» SOURCE TEXT
<<<<
The Enuma Elish, translated by George Smith of the British Museum over one hundred years ago, and updated and reinterpreted by Sitchin, is recognized as a detailed history of the formation of our solar system and the pivotal role of Nibiru, the 10th planet. We were invented as slaves for the Anunnaki gold mines in East-Central Africa, gradually became limited partners with them after we were salvaged after the Flood. Since they phased off the planet around 1250 B.C., we have been racially disoriented and have gradually sublimated the Anunnaki into some sort of cosmic beings.

Rounding out his panoramic accounting of our beginnings and our history as a race, Alford concludes with the speculation that the Nefilim (the Hebrew equivalent of "Anunnaki") could well be returning to this neighborhood around the beginning of the millennium, although the planet Nibiru will not return to the inner solar system on its 3600-year cycle around the Sun until 3400 A.D.

The above synopsis clearly shows that Alford both acknowledges and agrees with Sitchin in substance. The points on which he does not agree with Sitchin provide some very interesting considerations. For example, Alford concludes, from an analysis of the Giza pyramid, that it was, at least in one of its functions, a large hydrogen gas burning energy production plant, the Queen's chamber designated as the location for the main water cell.
>>>>
» WORK ORDER 1
In the passage about Alford and Sitchin, in what year will the planet Nibiru return to the inner solar system?
» WORK ORDER 2
Decide whether each statement agrees with the passage about Alford and Sitchin, and quote the words that decide each one.
(a) George Smith of the British Museum translated the Enuma Elish.
(b) Alford places the main water cell of the Giza pyramid in the King's chamber.
(c) The Anunnaki left the planet around 1250 B.C.
» WORK ORDER 3
Write what follows the last sentence of the passage about Alford and Sitchin.

» DATA PROVIDED
<<<<
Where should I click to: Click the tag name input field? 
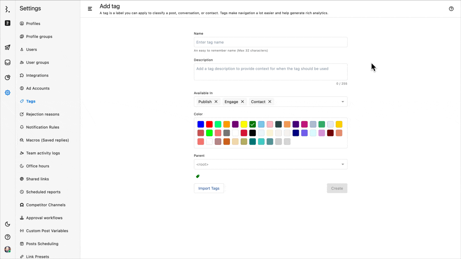(x=270, y=42)
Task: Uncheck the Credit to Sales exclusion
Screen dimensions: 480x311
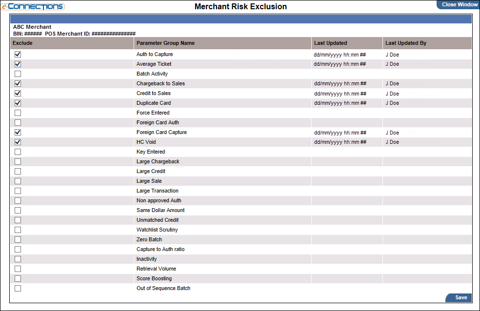Action: coord(18,94)
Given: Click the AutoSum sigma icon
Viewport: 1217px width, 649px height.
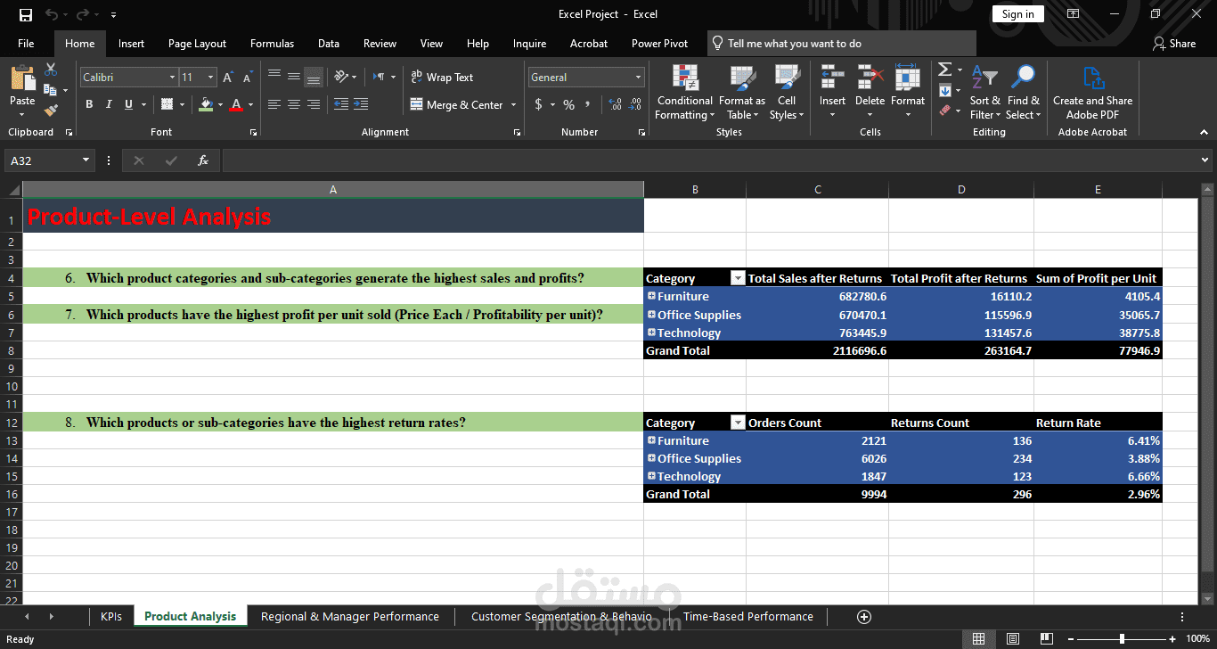Looking at the screenshot, I should pyautogui.click(x=944, y=70).
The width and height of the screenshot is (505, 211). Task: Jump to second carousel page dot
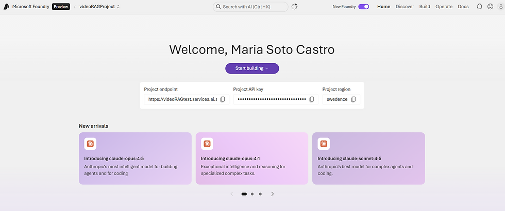point(252,194)
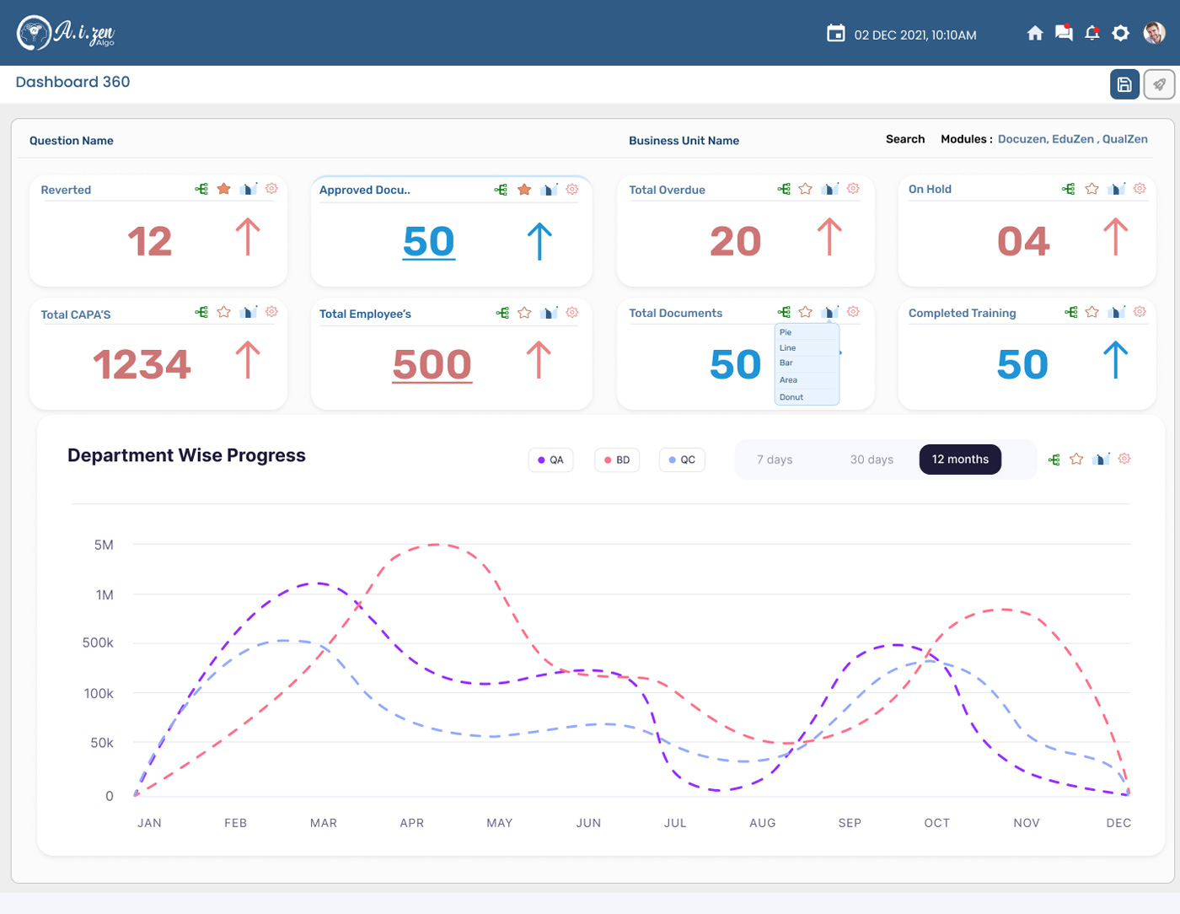Open gear settings on On Hold card
This screenshot has width=1180, height=914.
(1140, 189)
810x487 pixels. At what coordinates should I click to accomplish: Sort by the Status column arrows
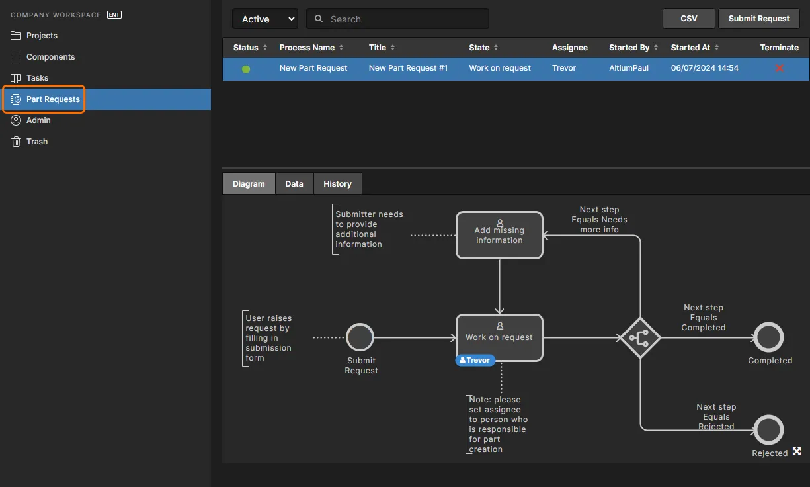265,48
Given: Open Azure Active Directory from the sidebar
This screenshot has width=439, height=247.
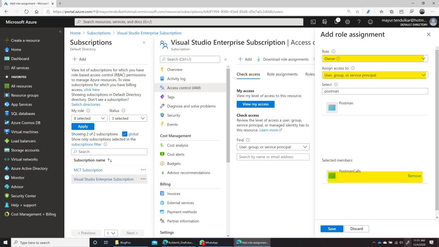Looking at the screenshot, I should [x=29, y=169].
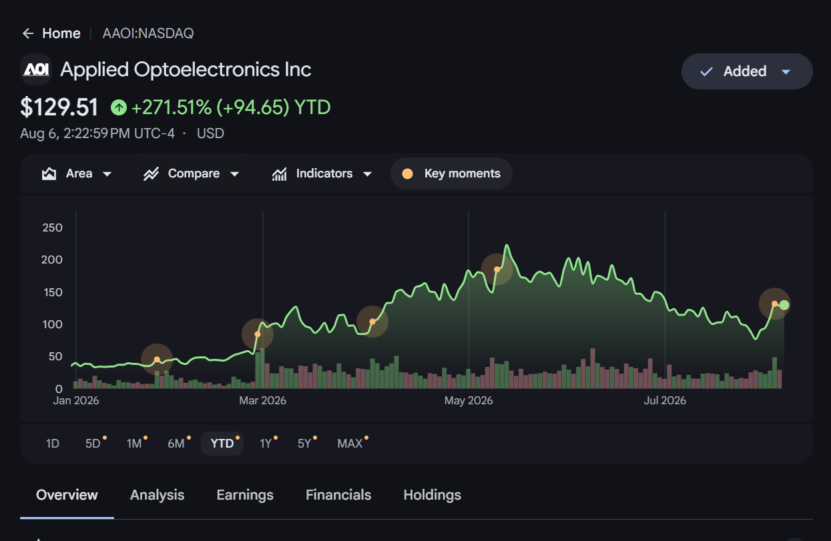Screen dimensions: 831x541
Task: Open the Financials tab
Action: tap(338, 495)
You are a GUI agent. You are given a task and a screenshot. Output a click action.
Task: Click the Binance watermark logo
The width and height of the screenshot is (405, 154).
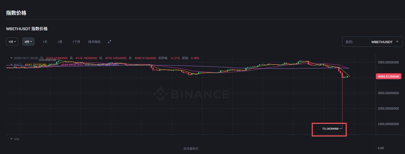point(191,93)
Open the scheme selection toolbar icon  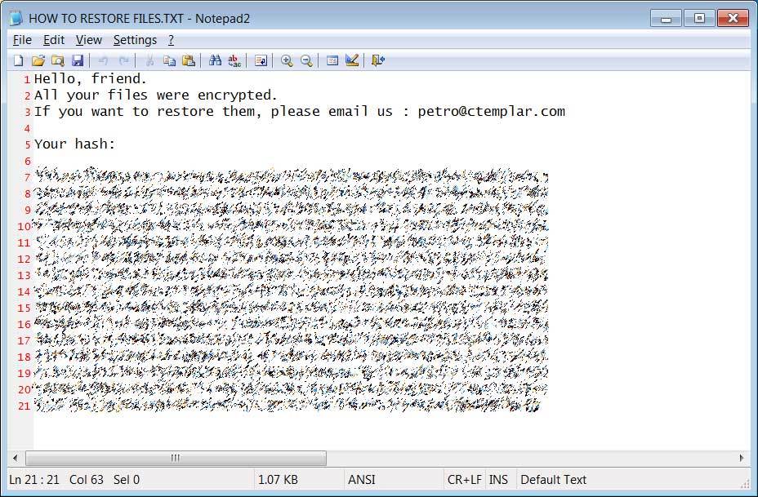click(x=332, y=60)
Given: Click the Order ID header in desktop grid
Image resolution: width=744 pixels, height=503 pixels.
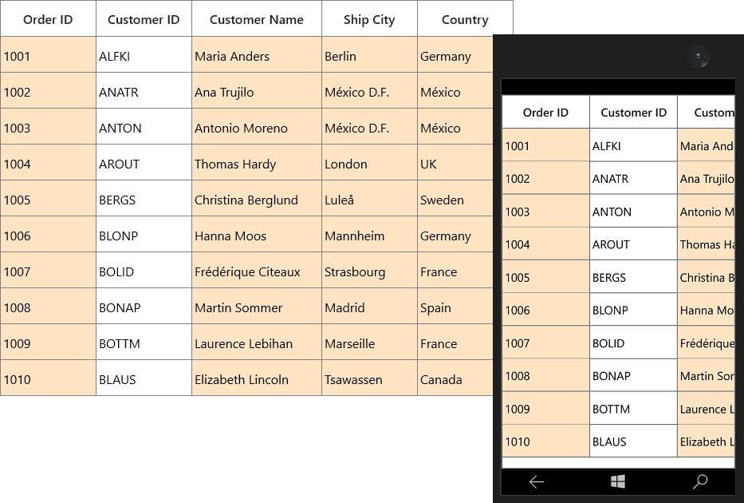Looking at the screenshot, I should pos(48,19).
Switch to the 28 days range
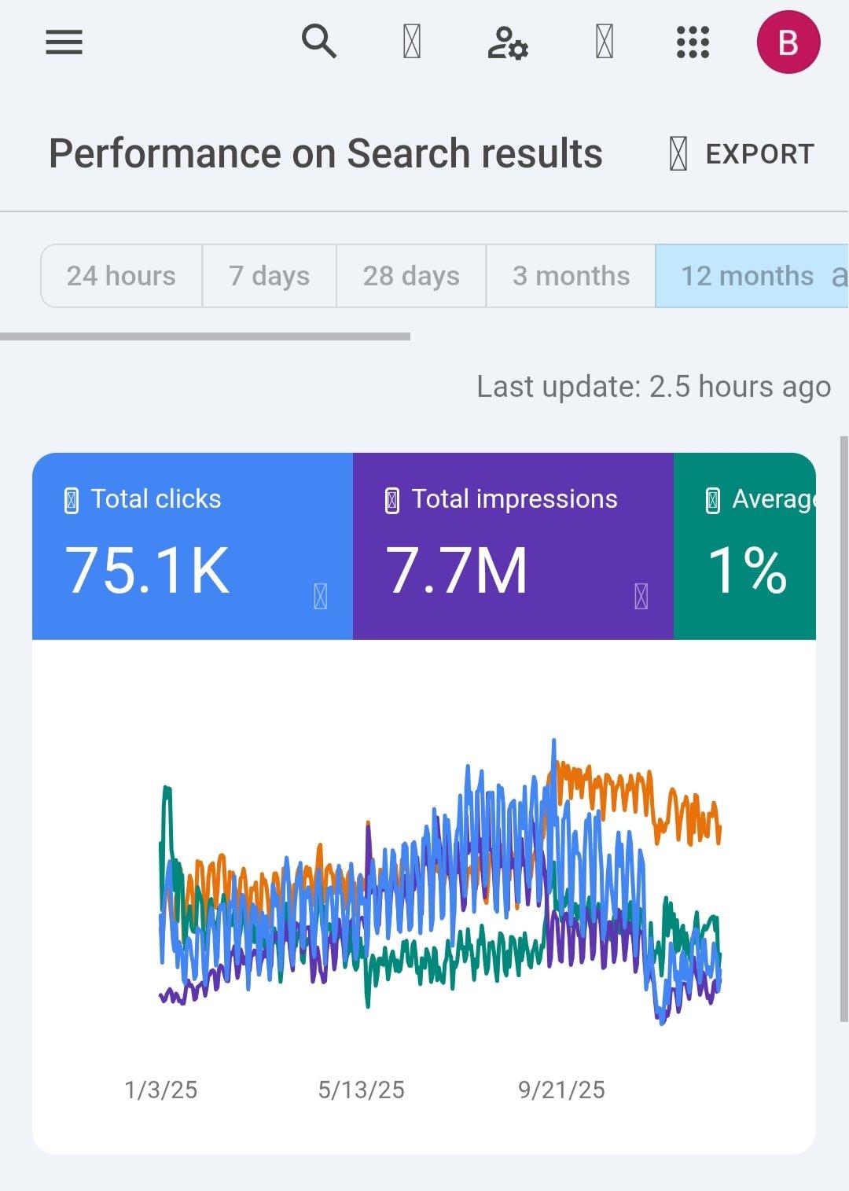Viewport: 849px width, 1191px height. point(411,276)
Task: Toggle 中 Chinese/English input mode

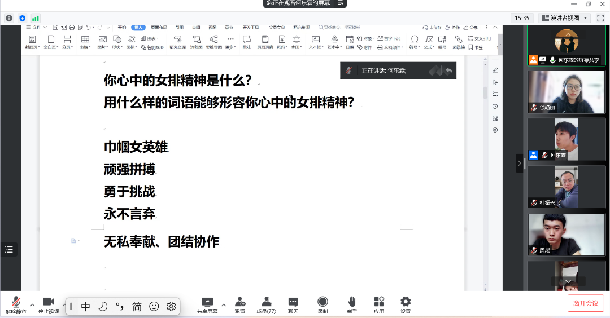Action: point(86,307)
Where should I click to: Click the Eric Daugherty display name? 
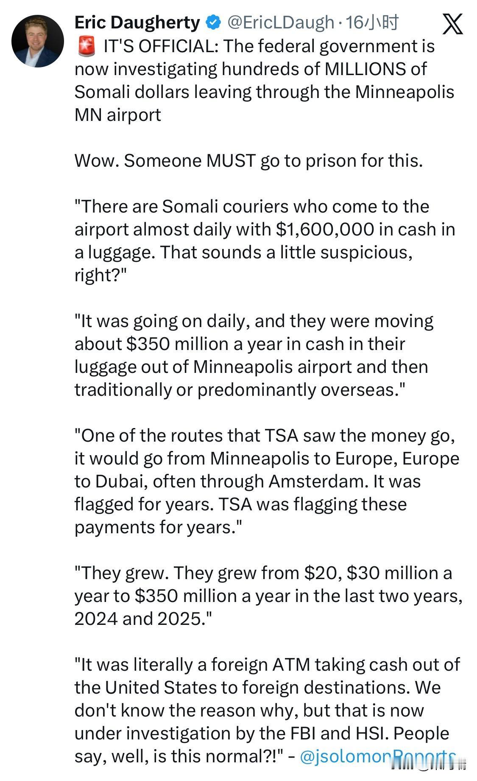point(137,22)
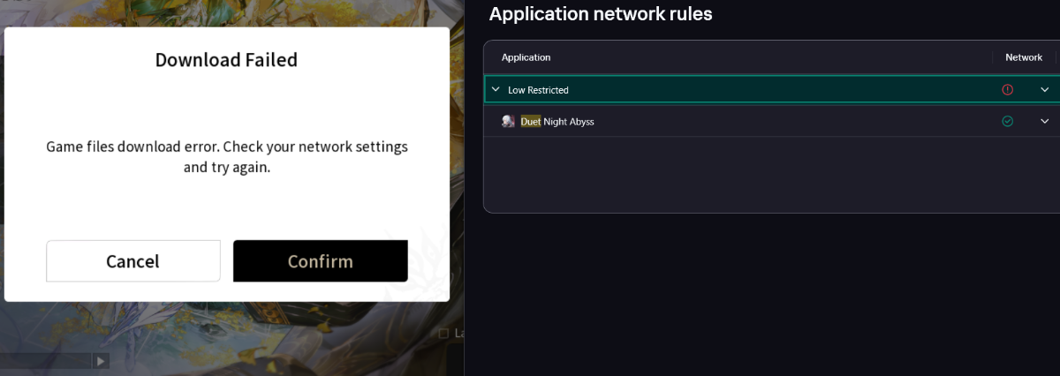This screenshot has height=376, width=1060.
Task: Cancel the Download Failed dialog
Action: (133, 261)
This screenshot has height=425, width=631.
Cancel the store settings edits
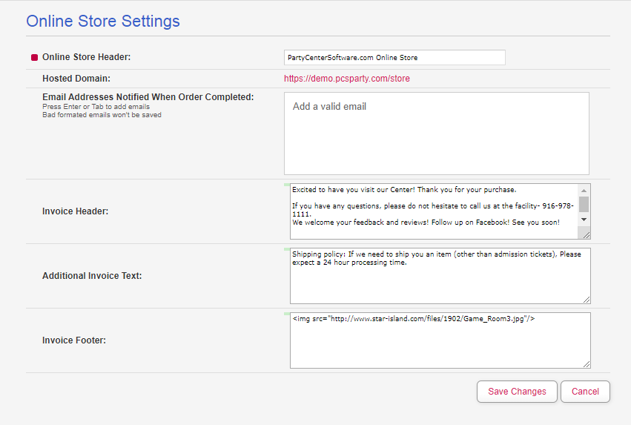tap(585, 392)
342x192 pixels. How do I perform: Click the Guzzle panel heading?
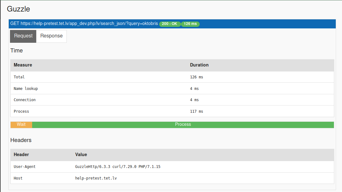(x=18, y=9)
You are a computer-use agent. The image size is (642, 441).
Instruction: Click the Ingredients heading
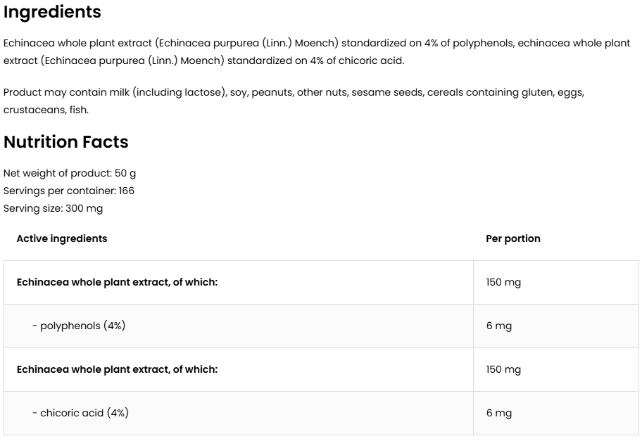pos(52,12)
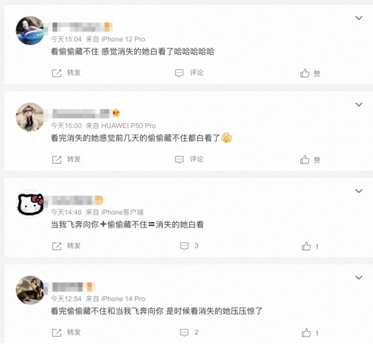Open comments on the 15:04 post
Screen dimensions: 373x344
click(x=189, y=73)
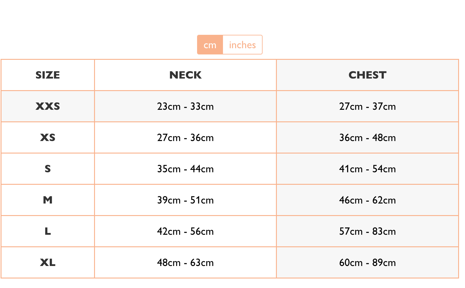This screenshot has width=465, height=288.
Task: Click the CHEST column header
Action: pos(367,75)
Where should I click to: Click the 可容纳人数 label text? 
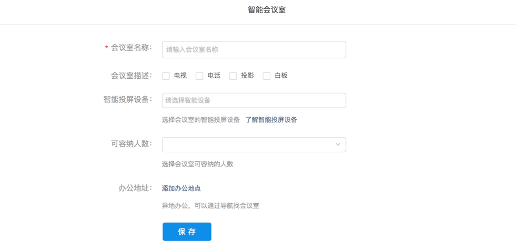click(x=131, y=144)
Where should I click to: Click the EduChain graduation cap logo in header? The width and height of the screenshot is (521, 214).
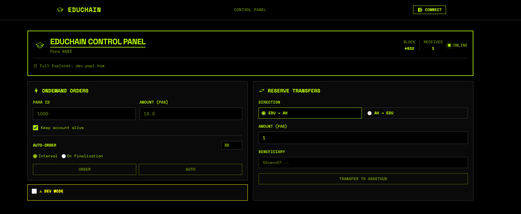(x=60, y=10)
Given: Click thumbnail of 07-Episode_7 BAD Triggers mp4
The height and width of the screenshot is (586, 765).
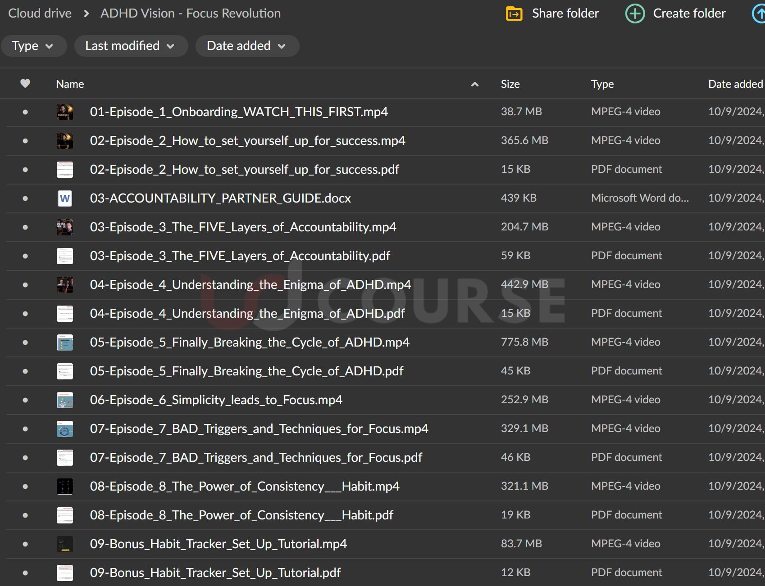Looking at the screenshot, I should 65,429.
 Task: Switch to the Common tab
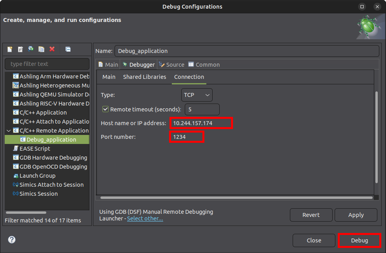(204, 65)
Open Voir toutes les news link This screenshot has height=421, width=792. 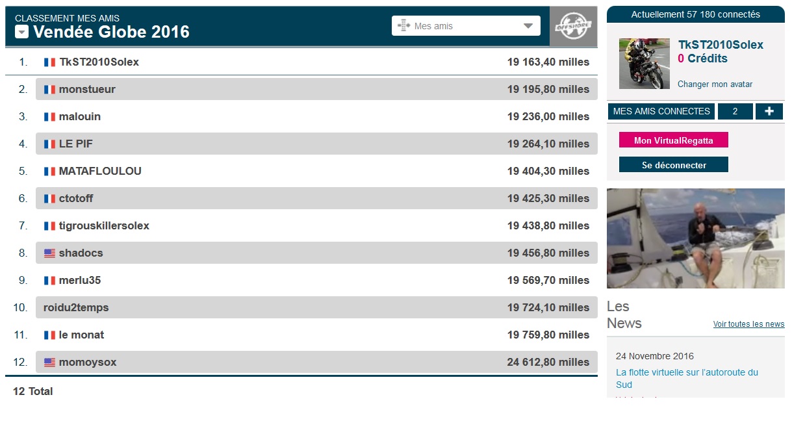tap(748, 324)
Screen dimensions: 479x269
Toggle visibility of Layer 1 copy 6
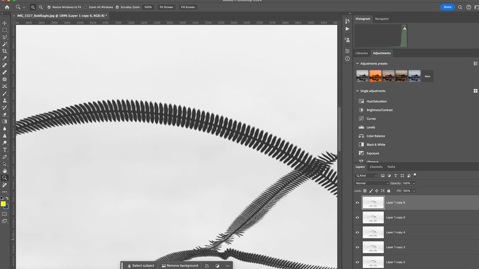pyautogui.click(x=357, y=202)
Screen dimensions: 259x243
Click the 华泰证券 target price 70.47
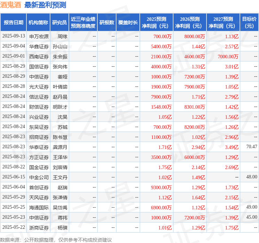(x=251, y=147)
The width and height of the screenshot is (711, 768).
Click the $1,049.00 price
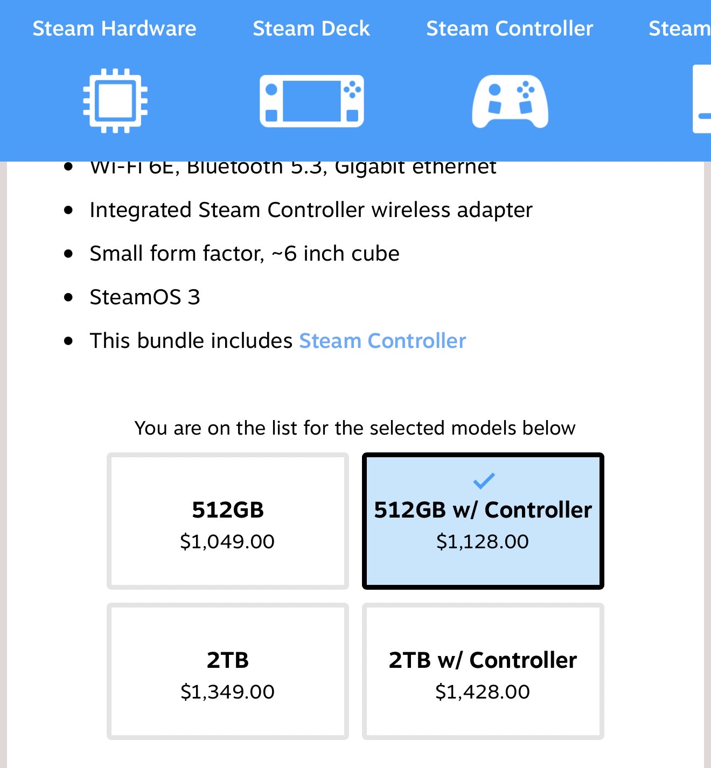[227, 542]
>>>>
» RESPONSE AREA 1
In 3400 A.D.

» RESPONSE AREA 2
(a) Yes: "translated by George Smith of the British Museum over one hundred years ago"
(b) No: "the Queen's chamber designated as the location for the main water cell"
(c) Yes: "Since they phased off the planet around 1250 B.C."

» RESPONSE AREA 3
A major point where Alford diverges from Sitchin's view is the interpretation of the critical time scale term sar or shar. Sitchin identified a sar as 3600 of our Earth years — the period of the orbit of Planet X/Nibiru around the sun. Alford accepts and agrees with this number as the oribital period of Nibiru but constructively refines and expands on Sitchin's explanation by differentiating another sar as 2160 (Earth years) determined by dividing the precessional cycle of the Earth (the wobble around its poles) after the Flood into 12 periods of Anunnaki political succession.

Alford demonstrates convincingly that he is able to resolve the difficulties and contradictions in the ages and life spans of the ancients in the Sumerian records and the Bible and to date the events of the ancient past more consistently and precisely through this discovery.

Although there are additional minor points on which Alford would refine or correct Sitchin's explanations the other major one is the identity of Yahweh, the God of the Hebrews and Christians. Sitchin, in his Divine Encounters, after systematically considering and eliminating all of the possible Anunnaki who might have been Yahweh, concludes that the four letter Tetragrammaton YHWH, written as Yahweh, is the name for a unique alien humanoid, a "cosmic voyager" who was the God of the Nefilim and the God who embraced the universe. Alford disagrees with Sitchin's reasoning that the Anunnaki individual, Ishkur could not be Yahweh because scholars have associated him with Adad, a "foreign" god who was therefore an "abomination" in Yahweh's sight. He holds that Ishkur, youngest son of Enlil was, indeed, Yahweh and kept his identity hidden because he was often absent from the Middle East, travelling to his domain in the Americas.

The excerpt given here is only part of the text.